Clara T. Rankin
2021 Barbara S. Robinson Prize
Surrounded by music in her home as a child, Clara Rankin loved listening to her mother and two brothers play the piano, clarinet, saxophone, trumpet, and drums or to the Caruso recordings her father treasured.
“I had music in my life all through school. I sang in the glee club, so voice was always my thing,” she recalls, adding with a laugh: “The piano was the only instrument I tried, and that didn’t work very well.”
She studied voice at Smith College, where she earned a degree in history, and sang in the choir and glee club and sometimes soloed.
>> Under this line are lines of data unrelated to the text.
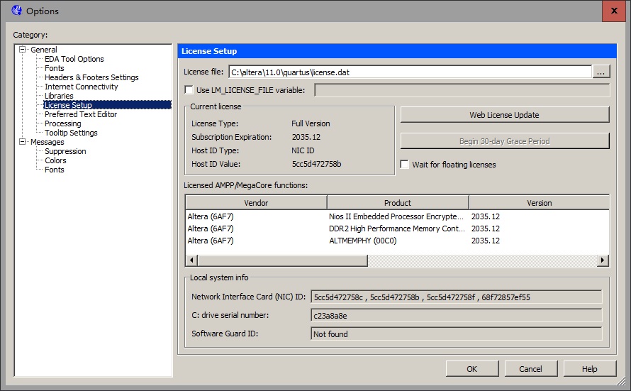Screen dimensions: 631x391
Task: Select Suppression under Messages
Action: pyautogui.click(x=65, y=151)
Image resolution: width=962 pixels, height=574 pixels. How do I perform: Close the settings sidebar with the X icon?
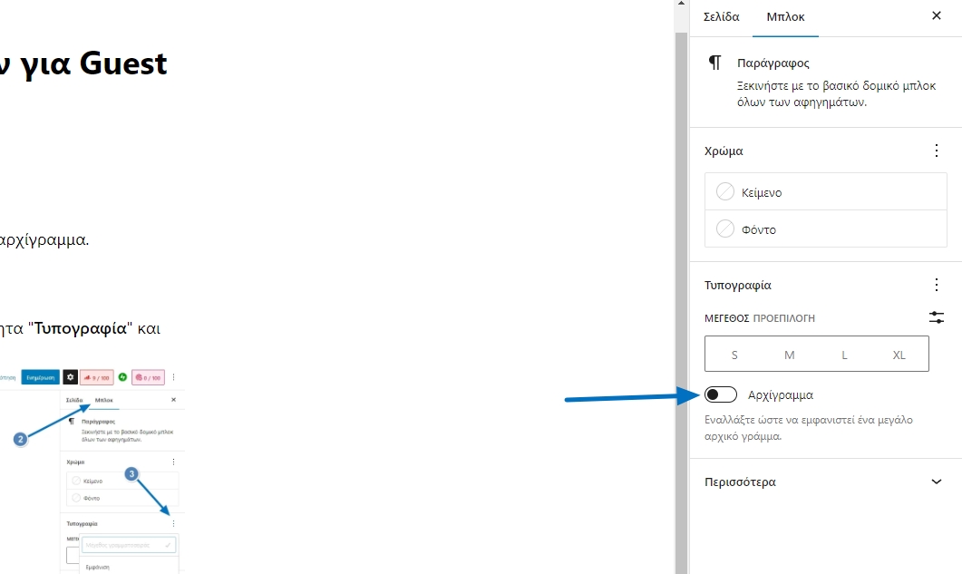[937, 15]
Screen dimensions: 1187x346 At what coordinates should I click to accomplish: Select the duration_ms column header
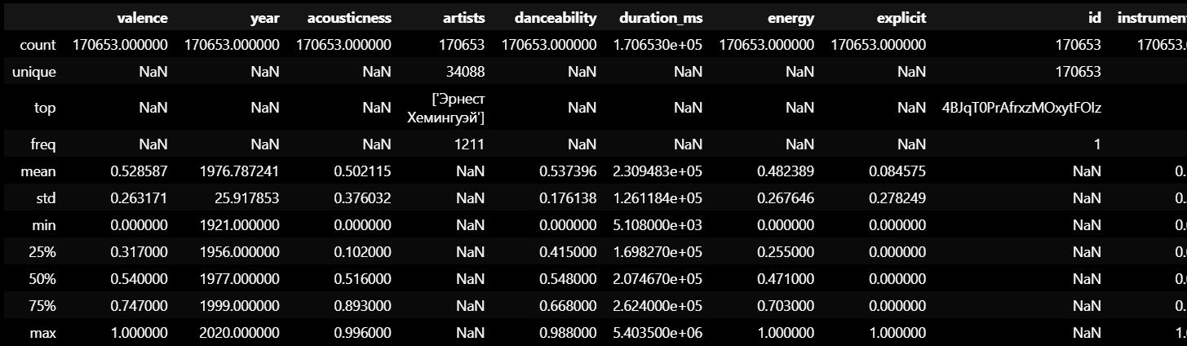pos(661,17)
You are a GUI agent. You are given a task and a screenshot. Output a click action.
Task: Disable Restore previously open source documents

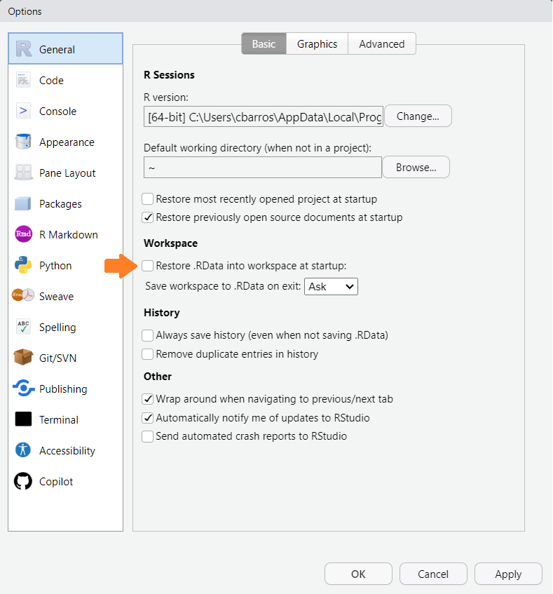[147, 217]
She also helped found a group known as the Smiffenpoofs. “Several had friends in the famed Wiffenpoofs at Yale, so we had a lot of fun, and I sang a lot throughout college,” she says.
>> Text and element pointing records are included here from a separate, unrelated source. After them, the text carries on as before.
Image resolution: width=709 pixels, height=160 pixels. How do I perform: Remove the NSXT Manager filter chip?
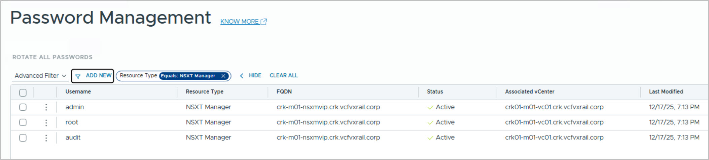tap(223, 76)
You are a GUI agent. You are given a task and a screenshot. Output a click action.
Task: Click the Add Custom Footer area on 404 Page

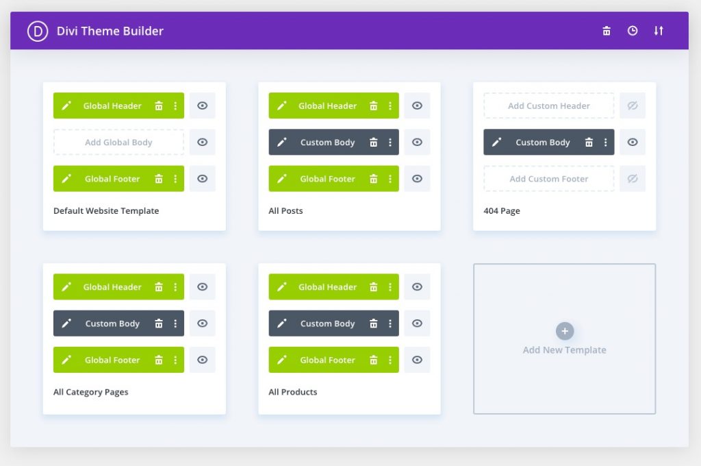click(548, 178)
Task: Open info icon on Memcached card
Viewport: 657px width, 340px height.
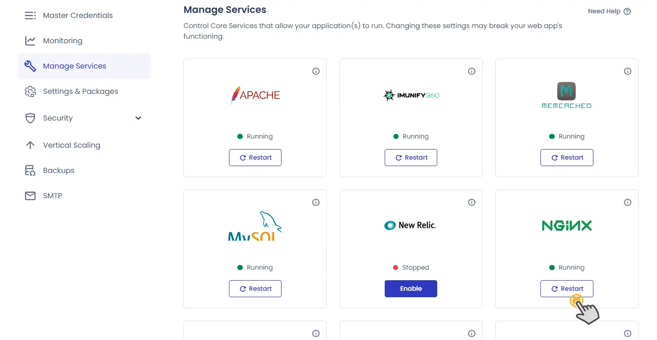Action: 628,71
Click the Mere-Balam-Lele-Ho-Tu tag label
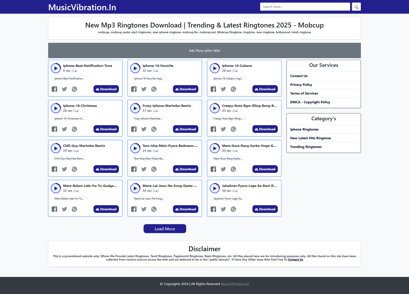409x294 pixels. [69, 198]
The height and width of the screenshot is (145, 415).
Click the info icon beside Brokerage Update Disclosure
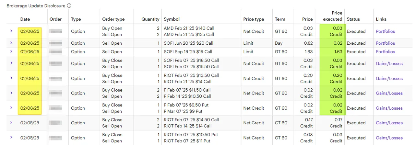pyautogui.click(x=69, y=6)
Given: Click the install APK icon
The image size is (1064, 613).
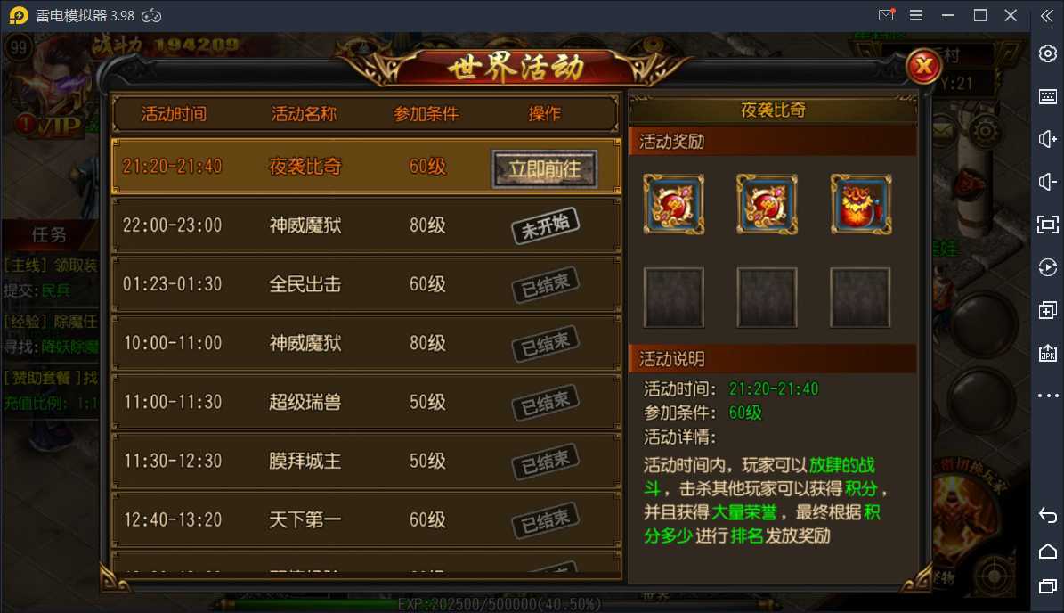Looking at the screenshot, I should (x=1048, y=353).
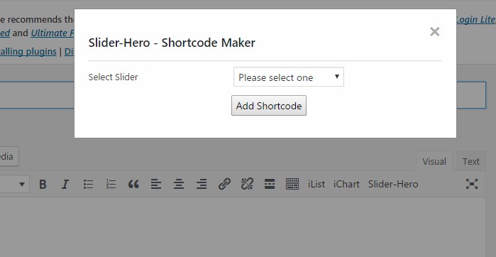496x257 pixels.
Task: Align text left
Action: click(156, 184)
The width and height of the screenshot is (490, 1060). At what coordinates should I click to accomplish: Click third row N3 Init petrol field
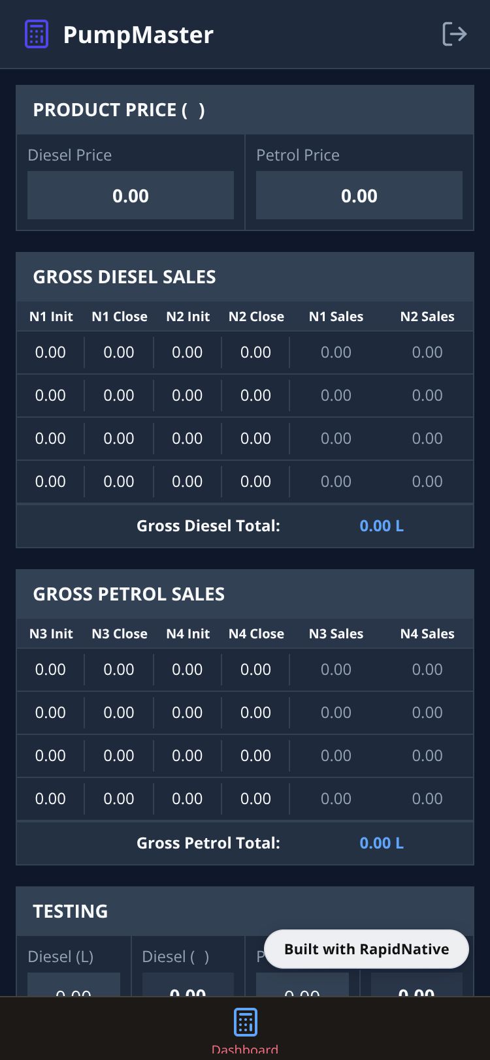(x=50, y=756)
After college Clara moved to New York, where she studied with a retired opera star for a year. She then got engaged and married to Alfred Rankin, who soon joined the U.S. Navy and went on to serve as a Naval intelligence officer aboard the carrier USS Tripoli during World War II. The war curtailed most of her singing opportunities, but Clara was occasionally invited to sing popular songs onboard her husband’s ship when in port.
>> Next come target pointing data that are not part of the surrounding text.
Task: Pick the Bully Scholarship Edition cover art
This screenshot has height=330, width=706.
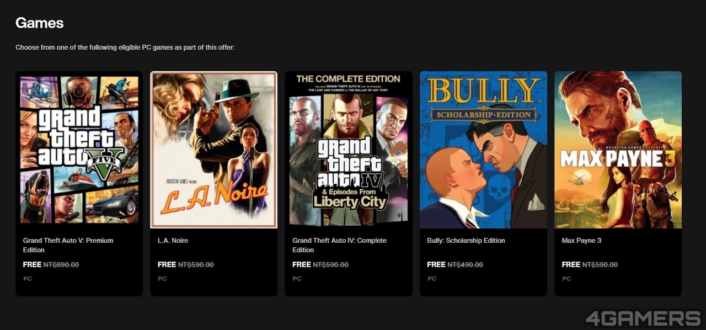Action: (483, 150)
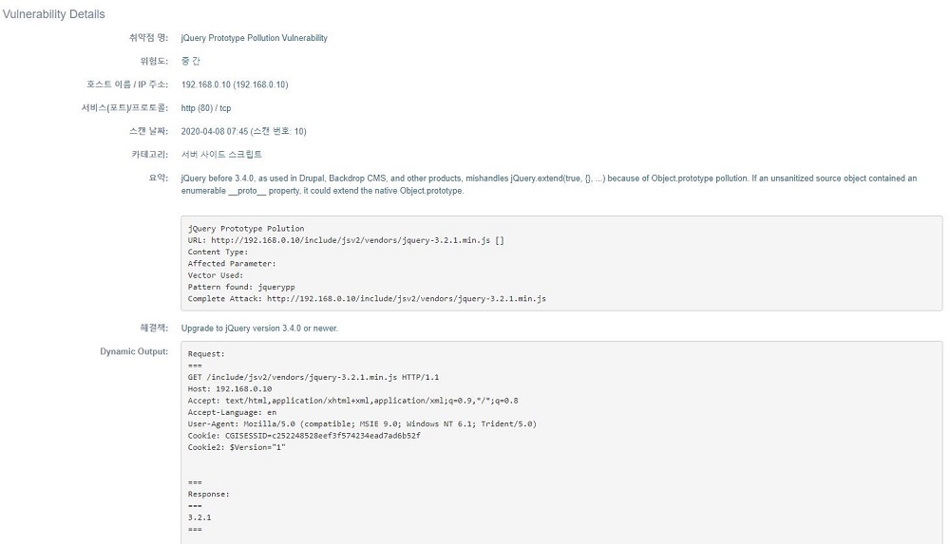This screenshot has height=544, width=950.
Task: Click the 취약점 명 field label
Action: point(148,38)
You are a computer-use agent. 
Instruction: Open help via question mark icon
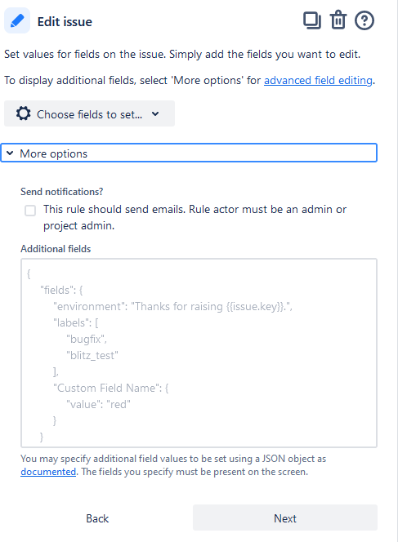[364, 20]
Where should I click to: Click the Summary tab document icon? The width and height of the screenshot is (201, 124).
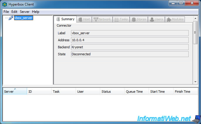pos(58,19)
Upon returning to Cleveland after the war, she studied with Marie Kraft, head of the vocal department at the Cleveland Institute of Music. That began a lifelong relationship with CIM, where she joined the Board in 1951, serving until 2004 when she was elected Trustee Emerita, a position she continues to enjoy today. Clara contributed both to the selection of legendary pianist Victor Babin as president in 1961, and the fundraising for CIM’s new building in University Circle. At a celebration in 2019, President and CEO Paul W. Hogle said, along with the Board of Trustees and Women’s Committee, “she has worked tirelessly to ensure students have opportunities to pursue their dreams of becoming the world’s most talented classical musicians.”
Clara was exposed to art as a child, and many years later joined the Women’s Council at the Cleveland Museum of Art in 1950. She and Alfred, who went on to become a senior partner at the law firm of Thompson, Hine & Flory, collected pre-Columbian art. After Sherman Lee took over as director of CMA in 1952, she had an opportunity to learn from him about one of his specialty areas, Asian art. In 1967, she was asked to serve on CMA’s Board of Trustees and later became a life trustee.
“Sherman presented such an enormous opportunity for me, inspiring me to learn as much as I could,” she said in a 2009 interview with CMA. “I couldn’t have been exposed to the beauty of Asian art and culture in any better way than through Sherman’s mentorship.” The galleries of Chinese art in the new west wing were named in her honor in recognition of Clara’s and her family’s long and generous support of the museum and the Campaign for the Cleveland Museum of Art.
Clara was about 19 when she began attending Cleveland Orchestra concerts in its new Severance Hall. Her late husband Alfred enjoyed a long relationship with the Cleveland Orchestra, joining its board in 1948, becoming the Musical Arts Association’s president in 1968 and chairman in 1983. They befriended conductors George Szell, Pierre Boulez, Lorin Mazel, Christoph von Dohnányi, Franz Welser-Möst and many of the Orchestra musicians. In 1999, she became a trustee. In 2017, on her 100th birthday, the Orchestra played “Happy Birthday” for her.
“Clara is quick to brush off any attention on what her support has meant for the arts in Cleveland, preferring to appreciate the gift of a performance, an artist or a work of art,” comments Sangeeta Prakash, Cleveland Arts Prize Trustee and Co-Chair of Women’s Council Advocacy Committee of the Cleveland Museum of Art. “Her decades-long stewardship of the arts has led to access and opportunities for artists and has helped bring focus to those organizations - large and small - that bring a raison d’être to our lives.”
Clara’s deep, lifelong commitment and contributions to arts institutions makes winning the Cleveland Arts Prize meaningful. “Cleveland is fortunate because it has such a long history of philanthropy, which is why the arts are top-notch here, so we all want to support them as well as we can,” she says. “Because of the arts, nobody’s life could be richer than mine.”